The brethren in the congregations of Galatia lived in very similar circumstances and to them Paul named what would have essentially been an incomplete list of immoralities that he called the “works of the flesh” (Galatians 5:19-21). The works of the flesh stood in stark contrast to the “fruit of the Spirit” (Galatians 5:22-23) that the Christians were to have in their lives. The Galatian brethren would have been aware of the immoral lifestyles that were common in their communities just as we are today. Paul’s letter to the church at Colosse concerned what he called “things on the earth” (Colossians 3:2) that also consisted of various immoralities common to the first century world. Every city and town that Paul visited, whether just passing through or to stay and preach the gospel, was full of idolatry and the idolatrous immoral influences. “Now while Paul was waiting for them at Athens, his spirit was provoked within him as he was beholding the city full of idols” (Acts 17:16).

            Paul also wrote to the Christians in Rome, and he expressed his faith and confidence in the “gospel of Christ, for it is the power of God unto salvation” (Romans 1:16), and then he wrote concerning God’s reaction to those that do not obey the gospel. “For the wrath of God is revealed from heaven against all ungodliness, and unrighteousness of men, who hold the truth in unrighteousness” (Romans 1:18). The version cited here, the American Standard Version, uses the phrase “hold the truth in unrighteousness”. Some other versions say, “suppress the truth in unrighteousness”. The word translated “hold” or “suppress” literally means “to hold down”. For example, it is as if two people were wrestling, and one was trying to hold down the other. Paul was teaching that the rampant immorality in the society of the first century world was struggling against the will of God and those that practiced such were in effect trying to “hold down” or “suppress” the truth by their ungodly lifestyle. The world has continued for some twenty centuries since when Paul wrote, but the lesson is just as applicable today as it was then. 
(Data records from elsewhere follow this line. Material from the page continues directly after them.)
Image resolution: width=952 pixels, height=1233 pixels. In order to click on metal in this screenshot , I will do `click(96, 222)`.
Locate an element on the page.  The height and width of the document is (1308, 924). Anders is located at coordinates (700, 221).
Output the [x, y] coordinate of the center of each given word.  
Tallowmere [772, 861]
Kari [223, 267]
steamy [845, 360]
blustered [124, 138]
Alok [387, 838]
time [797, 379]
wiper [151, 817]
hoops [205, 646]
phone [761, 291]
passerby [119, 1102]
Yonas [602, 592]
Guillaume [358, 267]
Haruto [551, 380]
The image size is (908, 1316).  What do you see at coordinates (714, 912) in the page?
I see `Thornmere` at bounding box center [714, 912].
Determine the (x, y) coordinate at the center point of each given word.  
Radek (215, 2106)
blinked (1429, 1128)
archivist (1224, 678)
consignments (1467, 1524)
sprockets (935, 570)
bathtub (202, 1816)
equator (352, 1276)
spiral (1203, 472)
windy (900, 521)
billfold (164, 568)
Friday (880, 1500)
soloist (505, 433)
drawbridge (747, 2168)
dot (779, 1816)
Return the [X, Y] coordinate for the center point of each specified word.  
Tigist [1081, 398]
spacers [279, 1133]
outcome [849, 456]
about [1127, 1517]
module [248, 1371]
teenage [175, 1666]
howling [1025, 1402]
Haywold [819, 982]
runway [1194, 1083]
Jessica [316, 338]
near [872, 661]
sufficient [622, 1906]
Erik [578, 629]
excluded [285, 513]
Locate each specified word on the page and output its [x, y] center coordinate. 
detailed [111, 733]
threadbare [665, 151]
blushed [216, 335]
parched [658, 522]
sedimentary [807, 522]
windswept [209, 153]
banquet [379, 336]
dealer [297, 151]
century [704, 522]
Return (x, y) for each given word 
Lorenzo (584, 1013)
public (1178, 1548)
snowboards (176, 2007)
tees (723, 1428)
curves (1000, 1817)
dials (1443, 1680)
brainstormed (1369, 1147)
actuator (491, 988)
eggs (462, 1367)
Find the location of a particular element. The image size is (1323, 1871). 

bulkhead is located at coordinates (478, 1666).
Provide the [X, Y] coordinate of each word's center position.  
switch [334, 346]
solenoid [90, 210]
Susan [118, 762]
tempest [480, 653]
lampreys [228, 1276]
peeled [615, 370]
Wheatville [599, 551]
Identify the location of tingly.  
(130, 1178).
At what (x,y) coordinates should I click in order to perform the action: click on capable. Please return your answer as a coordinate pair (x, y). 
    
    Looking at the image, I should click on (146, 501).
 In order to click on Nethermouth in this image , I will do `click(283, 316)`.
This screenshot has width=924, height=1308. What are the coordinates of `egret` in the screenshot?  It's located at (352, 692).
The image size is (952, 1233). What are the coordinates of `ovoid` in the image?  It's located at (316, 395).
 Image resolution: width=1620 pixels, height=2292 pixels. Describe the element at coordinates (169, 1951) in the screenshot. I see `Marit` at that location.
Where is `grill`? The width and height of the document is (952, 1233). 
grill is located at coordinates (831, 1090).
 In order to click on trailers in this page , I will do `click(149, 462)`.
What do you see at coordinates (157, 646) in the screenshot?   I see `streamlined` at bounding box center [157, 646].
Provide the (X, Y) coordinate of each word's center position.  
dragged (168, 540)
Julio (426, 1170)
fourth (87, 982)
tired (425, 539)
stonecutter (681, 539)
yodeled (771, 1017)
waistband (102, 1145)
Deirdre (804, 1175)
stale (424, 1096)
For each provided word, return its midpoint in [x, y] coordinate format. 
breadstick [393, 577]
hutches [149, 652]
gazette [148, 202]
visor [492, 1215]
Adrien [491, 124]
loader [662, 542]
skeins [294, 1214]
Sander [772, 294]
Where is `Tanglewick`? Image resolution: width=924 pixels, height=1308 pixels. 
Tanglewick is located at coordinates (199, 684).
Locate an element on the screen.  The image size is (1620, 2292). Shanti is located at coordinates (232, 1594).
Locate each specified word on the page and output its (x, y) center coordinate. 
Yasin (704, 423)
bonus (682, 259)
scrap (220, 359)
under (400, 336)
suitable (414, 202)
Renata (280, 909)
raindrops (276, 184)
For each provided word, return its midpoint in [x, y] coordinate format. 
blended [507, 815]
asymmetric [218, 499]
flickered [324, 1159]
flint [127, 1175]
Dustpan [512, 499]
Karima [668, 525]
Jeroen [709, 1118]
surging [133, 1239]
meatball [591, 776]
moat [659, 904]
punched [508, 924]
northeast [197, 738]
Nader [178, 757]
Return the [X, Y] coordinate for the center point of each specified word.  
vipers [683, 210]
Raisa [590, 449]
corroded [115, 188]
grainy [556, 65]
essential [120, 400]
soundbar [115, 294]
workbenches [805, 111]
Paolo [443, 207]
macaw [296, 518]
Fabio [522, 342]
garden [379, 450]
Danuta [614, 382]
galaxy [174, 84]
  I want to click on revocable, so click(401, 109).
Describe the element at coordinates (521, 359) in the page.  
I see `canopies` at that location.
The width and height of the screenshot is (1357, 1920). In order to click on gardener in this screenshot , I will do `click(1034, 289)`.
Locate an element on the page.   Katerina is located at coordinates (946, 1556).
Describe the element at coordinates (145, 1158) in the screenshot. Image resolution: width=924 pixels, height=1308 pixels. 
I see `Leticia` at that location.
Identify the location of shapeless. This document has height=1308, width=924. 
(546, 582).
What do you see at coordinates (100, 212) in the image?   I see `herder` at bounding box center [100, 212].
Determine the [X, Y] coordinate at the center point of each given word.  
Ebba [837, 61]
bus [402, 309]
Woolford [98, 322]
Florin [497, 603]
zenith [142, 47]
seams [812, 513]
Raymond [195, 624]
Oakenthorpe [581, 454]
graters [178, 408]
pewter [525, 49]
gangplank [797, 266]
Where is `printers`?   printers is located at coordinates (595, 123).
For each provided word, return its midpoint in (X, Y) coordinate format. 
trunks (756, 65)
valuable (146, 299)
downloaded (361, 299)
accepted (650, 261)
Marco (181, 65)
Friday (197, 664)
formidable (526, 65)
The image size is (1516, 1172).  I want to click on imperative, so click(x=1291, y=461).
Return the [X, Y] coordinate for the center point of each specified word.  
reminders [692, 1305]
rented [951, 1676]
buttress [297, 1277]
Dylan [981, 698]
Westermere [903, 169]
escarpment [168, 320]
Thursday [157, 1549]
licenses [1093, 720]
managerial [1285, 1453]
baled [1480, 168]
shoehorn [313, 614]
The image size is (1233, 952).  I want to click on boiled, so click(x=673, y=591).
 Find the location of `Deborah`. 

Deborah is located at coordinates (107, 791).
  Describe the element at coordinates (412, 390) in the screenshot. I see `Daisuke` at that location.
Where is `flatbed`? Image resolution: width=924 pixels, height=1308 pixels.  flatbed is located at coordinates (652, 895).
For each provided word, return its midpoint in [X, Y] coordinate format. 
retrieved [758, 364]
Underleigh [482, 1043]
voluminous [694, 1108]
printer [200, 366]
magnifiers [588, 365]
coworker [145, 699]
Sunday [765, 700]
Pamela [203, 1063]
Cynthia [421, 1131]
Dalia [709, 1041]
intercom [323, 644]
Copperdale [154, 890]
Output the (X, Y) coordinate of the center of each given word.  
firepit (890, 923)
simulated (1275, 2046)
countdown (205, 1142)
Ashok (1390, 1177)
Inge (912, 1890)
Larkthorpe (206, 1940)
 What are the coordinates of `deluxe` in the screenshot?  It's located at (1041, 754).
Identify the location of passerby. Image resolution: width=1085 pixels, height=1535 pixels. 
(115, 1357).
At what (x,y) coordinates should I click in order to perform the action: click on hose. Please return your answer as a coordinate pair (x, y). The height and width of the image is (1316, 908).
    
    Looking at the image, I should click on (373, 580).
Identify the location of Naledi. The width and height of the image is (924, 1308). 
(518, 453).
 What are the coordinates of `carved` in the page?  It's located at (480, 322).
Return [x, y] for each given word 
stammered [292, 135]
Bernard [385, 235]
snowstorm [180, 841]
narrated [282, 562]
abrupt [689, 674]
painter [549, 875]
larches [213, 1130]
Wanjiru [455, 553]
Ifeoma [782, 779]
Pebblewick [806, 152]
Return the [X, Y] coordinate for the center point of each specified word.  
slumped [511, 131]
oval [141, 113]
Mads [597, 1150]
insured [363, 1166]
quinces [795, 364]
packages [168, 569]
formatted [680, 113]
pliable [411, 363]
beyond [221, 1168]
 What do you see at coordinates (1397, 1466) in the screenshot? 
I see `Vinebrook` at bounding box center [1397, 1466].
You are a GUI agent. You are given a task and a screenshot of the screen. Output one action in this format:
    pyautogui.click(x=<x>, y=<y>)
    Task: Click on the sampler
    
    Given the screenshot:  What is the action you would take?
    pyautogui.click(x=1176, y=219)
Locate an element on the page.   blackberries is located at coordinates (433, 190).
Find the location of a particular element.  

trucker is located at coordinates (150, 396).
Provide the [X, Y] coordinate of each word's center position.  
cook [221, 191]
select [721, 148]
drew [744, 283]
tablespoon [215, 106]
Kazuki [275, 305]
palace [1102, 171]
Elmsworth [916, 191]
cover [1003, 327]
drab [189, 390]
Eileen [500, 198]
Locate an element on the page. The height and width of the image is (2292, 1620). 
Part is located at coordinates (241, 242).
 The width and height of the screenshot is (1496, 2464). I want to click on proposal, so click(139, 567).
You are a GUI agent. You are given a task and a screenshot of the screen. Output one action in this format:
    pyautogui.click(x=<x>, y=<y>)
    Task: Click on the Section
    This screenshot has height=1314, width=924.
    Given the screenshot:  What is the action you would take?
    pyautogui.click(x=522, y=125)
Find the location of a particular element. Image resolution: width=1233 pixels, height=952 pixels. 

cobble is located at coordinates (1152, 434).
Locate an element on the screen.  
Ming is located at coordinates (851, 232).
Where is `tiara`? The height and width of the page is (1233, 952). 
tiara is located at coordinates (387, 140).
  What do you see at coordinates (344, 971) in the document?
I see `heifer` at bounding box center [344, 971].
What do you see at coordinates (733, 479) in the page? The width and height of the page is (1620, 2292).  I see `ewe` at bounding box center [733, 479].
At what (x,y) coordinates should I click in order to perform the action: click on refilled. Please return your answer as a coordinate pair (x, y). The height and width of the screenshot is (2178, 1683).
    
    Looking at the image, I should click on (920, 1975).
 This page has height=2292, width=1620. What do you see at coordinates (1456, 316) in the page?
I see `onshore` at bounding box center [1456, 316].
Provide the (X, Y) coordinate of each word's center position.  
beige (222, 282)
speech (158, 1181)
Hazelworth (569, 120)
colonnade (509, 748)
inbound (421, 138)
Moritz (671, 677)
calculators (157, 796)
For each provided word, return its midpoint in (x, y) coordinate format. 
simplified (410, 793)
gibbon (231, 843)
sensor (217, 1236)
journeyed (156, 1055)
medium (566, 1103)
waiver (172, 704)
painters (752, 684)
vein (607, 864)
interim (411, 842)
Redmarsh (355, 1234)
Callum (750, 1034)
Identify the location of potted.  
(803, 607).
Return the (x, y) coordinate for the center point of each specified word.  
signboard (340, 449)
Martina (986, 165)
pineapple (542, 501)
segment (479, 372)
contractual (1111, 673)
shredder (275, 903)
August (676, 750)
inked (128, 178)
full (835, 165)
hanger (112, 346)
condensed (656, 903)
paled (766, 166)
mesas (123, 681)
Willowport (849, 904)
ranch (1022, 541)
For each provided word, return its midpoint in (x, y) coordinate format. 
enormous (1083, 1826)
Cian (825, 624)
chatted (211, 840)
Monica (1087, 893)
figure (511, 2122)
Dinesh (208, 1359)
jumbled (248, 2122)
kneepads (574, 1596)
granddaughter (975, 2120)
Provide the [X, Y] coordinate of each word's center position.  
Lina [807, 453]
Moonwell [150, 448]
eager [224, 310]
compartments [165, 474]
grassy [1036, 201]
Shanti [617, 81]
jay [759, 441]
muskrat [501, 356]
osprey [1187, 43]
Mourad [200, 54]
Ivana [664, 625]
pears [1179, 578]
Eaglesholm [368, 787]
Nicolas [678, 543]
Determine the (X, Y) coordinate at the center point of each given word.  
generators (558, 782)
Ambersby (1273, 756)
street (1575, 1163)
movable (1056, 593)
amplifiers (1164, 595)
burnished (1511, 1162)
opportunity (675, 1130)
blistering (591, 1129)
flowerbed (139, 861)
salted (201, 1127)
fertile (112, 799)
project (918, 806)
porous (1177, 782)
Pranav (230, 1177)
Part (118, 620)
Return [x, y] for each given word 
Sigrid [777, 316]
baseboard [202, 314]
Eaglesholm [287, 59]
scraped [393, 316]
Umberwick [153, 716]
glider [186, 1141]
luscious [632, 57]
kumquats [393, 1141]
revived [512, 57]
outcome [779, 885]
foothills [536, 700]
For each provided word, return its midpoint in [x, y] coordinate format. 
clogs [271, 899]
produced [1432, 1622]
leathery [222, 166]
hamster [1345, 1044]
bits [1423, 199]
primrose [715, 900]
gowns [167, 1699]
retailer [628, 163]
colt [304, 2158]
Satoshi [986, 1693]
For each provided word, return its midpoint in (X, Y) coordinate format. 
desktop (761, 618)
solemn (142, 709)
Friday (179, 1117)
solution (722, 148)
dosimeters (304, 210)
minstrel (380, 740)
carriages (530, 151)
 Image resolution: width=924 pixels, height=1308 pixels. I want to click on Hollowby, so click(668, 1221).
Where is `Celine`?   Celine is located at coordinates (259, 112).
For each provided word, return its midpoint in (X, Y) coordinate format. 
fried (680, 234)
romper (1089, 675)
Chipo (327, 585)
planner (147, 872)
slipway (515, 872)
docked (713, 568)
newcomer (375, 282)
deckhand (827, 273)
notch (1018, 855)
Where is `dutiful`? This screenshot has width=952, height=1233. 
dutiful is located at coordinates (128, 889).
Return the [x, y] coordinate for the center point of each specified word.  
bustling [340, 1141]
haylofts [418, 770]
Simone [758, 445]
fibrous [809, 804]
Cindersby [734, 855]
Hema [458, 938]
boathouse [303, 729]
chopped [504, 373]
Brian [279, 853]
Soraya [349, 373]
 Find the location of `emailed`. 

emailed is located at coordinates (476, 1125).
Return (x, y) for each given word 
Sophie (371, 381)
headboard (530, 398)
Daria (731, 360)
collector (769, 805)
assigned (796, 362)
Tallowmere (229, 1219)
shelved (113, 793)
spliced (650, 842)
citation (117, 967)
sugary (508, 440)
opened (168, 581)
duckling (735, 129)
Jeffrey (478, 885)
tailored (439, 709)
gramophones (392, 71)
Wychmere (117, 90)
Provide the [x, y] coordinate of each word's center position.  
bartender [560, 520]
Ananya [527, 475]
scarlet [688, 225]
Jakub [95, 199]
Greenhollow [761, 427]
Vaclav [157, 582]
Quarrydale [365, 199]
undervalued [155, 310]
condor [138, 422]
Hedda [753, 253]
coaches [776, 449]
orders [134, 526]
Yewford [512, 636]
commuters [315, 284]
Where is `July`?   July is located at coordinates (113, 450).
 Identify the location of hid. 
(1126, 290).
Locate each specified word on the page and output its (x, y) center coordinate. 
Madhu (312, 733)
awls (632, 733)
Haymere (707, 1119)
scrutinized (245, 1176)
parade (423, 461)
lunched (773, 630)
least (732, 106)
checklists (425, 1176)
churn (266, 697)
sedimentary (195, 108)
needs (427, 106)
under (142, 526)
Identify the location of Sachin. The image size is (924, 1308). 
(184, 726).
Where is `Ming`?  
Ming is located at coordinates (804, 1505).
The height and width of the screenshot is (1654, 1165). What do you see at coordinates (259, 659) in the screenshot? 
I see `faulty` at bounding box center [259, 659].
            The month of June is now being promoted and celebrated by various immoral groups that are doing essentially the same of those in the first century. To proclaim the month of June as a celebration of immorality is to try to “hold down” or “suppress” the truth in unrighteousness celebration. We are twenty centuries from when Paul wrote to the church, but the lessons remain the same. “For I am not ashamed of the gospel, for it is the power of God unto salvation” (Romans 1:16). Just as they could not stop preaching the gospel, neither can the Lord’s church stop preaching the truth in the twenty-first century.